Stored data entries
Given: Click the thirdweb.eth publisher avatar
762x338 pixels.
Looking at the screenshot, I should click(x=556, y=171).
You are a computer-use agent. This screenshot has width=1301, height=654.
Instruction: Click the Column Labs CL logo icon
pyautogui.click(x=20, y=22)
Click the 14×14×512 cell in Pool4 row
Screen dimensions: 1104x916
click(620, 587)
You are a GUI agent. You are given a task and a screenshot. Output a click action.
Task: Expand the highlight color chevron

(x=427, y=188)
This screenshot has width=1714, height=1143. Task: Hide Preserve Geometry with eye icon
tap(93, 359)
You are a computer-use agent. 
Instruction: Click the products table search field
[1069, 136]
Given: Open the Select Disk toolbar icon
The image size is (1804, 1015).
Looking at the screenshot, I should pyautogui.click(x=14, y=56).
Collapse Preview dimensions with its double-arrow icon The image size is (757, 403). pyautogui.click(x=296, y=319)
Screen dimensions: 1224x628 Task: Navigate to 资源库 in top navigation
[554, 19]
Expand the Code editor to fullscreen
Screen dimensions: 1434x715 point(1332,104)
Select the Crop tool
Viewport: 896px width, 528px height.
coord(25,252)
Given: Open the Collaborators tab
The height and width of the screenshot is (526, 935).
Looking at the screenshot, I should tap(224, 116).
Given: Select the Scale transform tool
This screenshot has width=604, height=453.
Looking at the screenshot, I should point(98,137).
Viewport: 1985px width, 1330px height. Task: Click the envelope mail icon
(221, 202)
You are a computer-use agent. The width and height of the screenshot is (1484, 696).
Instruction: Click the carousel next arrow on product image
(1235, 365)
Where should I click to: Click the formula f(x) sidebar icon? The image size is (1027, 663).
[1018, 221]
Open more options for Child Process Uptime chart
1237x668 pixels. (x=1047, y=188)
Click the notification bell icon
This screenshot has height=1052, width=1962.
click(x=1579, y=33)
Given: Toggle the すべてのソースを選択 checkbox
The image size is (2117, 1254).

__Task to complete__
Copy exactly the line that contains "This screenshot has height=1052, width=1962." and every line after it, up to and including the last line of the records.

__Answer to the exercise__
This screenshot has height=1052, width=1962.
click(x=1579, y=33)
Given: Toggle the すべてのソースを選択 checkbox
The image size is (2117, 1254).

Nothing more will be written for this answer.